透光の樹 ★★★☆

透光の樹
2004 ヴィスタサイズ 121分
DVD 
原作■高樹のぶ子 脚本■田中陽造
撮影■川上皓市 照明■熊谷秀夫
美術■小川富美夫 音楽■日野皓正
デジタル合成■小川利弘
監督■根岸吉太郎

■映像制作会社の社長(永島敏行)は、昔取材した刀匠(高橋昌也)の娘(秋吉久美子)と25年ぶりに再開し、寝たきりの刀匠の介護費用にと大金を差し出し、娘はその代わりに身体を差し出すのだった・・・

■分別盛りの男女の痴情と愛欲の果てを幻想的に描く傑作。企画意図としては「失楽園」の線を狙った部分もあるのだろうが、映画としては森田芳光作品を軽く超えている。正統派のロマンポルノであり、恋愛映画の極北でもある。ベテラン田中陽造を起用した脚本は伊達じゃない。ラストにはしっかりあの世とこの世が重なり合い、男女の情痴の果てのさらに15年後まで追求する作者の姿勢には、人間凝視の凄みを感じる。

■はじめは台詞が文学的(?)過ぎて、いったいどうなっているのかと困惑するのだが、次第に世界観に馴染んでゆき、永島敏行が病に倒れる頃からはすっかり引き込まれてしまう。前半が一見能天気なラブアフェアに見えるのは、後半の凄みを引き出すための方略であったことが判明する。大腸癌で余命幾ばくの永島敏行が、それでも秋吉久美子と睦み合う場面には、鬼気迫るものがあり、列車での別れの場面など、この世とあの世を分かつ時空間をロケで切り取ってみせた演出には舌を巻く。

秋吉久美子の演技にはムラがあり、全面的に賞賛はできないが、なにしろ秋吉久美子という女優の肉体がなければ成立しない企画であって、結果的に映画がこのレベルで完成してみれば、結果オーライということになろう。むしろ、この映画は永島敏行が秀逸で、正直、萩原健一ではこの演技レベルには到達しなかっただろう。後半の既に半分あの世に渡ってしまったような気配を全身から漲らせる演技は賞賛に値する。このところ、すっかり自衛官役者として映画ファンには認識されていた永島敏行だが、デビュー当時の柔軟さを取り戻しつつあるようだ。

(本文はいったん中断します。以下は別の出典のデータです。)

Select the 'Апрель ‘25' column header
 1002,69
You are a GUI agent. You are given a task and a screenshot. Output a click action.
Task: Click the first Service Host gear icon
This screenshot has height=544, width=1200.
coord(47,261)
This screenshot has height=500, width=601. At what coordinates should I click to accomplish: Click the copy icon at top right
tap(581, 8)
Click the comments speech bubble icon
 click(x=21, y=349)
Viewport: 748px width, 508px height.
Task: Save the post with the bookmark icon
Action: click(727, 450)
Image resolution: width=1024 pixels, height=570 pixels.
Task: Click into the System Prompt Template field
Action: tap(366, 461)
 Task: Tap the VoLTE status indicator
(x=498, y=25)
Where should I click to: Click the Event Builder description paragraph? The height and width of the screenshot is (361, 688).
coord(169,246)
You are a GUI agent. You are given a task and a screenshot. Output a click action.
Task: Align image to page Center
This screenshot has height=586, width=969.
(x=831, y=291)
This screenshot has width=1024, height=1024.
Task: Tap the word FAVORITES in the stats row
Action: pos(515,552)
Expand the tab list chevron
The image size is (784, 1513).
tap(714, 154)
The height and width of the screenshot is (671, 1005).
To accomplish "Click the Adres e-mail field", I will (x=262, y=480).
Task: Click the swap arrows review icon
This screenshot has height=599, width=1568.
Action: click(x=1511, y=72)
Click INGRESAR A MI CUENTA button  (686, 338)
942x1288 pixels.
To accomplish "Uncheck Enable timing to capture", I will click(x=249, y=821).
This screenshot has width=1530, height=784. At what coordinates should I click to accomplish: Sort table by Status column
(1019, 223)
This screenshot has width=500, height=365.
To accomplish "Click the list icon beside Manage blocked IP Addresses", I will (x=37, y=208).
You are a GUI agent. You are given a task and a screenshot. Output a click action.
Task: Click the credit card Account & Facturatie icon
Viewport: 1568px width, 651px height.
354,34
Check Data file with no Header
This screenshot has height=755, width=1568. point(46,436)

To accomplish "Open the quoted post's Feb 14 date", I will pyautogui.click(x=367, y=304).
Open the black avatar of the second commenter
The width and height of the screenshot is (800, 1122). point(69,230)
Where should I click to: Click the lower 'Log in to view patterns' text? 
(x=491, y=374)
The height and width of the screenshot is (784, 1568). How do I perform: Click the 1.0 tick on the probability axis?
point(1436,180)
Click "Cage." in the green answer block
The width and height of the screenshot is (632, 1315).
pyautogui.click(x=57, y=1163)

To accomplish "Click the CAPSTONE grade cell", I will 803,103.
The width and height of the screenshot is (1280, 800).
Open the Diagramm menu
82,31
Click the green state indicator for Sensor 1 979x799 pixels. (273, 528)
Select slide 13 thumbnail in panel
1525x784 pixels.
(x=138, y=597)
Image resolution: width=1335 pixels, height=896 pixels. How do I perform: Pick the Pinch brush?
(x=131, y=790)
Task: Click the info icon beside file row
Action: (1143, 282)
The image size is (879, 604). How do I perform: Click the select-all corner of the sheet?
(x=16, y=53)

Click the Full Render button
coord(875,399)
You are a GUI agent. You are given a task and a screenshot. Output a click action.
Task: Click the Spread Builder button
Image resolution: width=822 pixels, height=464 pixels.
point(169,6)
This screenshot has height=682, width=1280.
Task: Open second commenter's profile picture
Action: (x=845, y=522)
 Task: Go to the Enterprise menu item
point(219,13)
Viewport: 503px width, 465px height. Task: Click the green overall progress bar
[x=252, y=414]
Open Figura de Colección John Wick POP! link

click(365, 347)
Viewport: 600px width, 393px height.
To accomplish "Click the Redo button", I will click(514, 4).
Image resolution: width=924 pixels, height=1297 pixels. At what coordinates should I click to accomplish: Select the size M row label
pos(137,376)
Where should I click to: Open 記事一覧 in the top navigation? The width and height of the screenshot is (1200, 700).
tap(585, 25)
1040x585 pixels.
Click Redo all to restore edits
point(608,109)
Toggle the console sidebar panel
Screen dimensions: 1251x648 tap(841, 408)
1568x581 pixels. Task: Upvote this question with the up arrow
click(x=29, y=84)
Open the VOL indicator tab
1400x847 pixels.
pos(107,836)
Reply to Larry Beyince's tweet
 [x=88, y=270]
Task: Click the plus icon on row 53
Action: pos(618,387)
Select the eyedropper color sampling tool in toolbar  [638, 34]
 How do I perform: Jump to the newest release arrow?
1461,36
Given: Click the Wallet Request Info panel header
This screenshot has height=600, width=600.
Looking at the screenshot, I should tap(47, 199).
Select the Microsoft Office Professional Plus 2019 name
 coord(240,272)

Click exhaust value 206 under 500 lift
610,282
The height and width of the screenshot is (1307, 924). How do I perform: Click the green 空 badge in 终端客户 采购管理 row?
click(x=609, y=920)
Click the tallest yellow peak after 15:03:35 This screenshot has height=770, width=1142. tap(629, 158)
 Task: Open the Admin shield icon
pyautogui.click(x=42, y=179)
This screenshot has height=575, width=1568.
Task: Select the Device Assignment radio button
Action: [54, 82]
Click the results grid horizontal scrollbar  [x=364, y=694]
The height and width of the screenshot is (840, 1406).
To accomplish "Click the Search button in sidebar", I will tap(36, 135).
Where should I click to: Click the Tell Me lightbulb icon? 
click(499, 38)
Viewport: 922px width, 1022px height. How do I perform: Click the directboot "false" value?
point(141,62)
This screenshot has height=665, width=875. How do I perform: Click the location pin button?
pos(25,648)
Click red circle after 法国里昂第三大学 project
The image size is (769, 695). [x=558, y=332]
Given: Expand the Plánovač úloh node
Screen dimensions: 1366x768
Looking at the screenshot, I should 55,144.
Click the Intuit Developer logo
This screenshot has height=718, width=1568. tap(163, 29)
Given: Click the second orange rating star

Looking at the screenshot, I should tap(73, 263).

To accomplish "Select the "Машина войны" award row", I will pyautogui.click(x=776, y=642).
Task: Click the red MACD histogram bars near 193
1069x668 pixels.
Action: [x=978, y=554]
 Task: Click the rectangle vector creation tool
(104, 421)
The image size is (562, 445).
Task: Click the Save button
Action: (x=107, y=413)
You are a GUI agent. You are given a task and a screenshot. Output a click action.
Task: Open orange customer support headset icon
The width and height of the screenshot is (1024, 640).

■また、場面によって川上皓市のキャメラが素晴らしいので、川上皓市ファン(いるのか?)は必見。金沢の親戚の家(宿?)ではじめて結ばれる場面は、どこまでがロケでどこからステージなのかわからない。季節の花をあしらった舞台設定も美しく、これはラストで婆となったヒロインの凄いシーンに呼応しているのだが、淡く幻想的な舞台装置が、この世とあの世を自然と結びつけてしまう。川上皓市のキャメラが優れているのは、狙った場面をいかにもこれでもかという見せ方ではなく、あっさりと撮ってくれるところだろう。

■このところ根岸吉太郎の映画を立て続けに観ているが、もう巨匠と呼ぶべきではないか。本当は、同じレベルに澤井信一郎なども並んでもらわないといかんのだが。

■製作プロダクションはスタッフ東京、イマージュ、アルゴ・ピクチャーズほか。ロケセットも多用した比較的低予算映画だが、それでも何億円かかかっているらしい。この規模の話でも昔のようにオールセットで撮れば、超大作予算になってしまうようだ。